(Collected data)
________________________
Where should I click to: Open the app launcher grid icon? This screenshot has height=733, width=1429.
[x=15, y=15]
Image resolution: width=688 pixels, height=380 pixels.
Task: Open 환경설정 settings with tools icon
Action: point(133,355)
________________________
■ TASK OBJECTIVE:
Copy the records above exactly.

■ EXERCISE RESPONSE:
Where should I click to: Open the app launcher grid icon? This screenshot has height=733, width=1429.
[x=15, y=15]
Image resolution: width=688 pixels, height=380 pixels.
Task: Open 환경설정 settings with tools icon
Action: point(133,355)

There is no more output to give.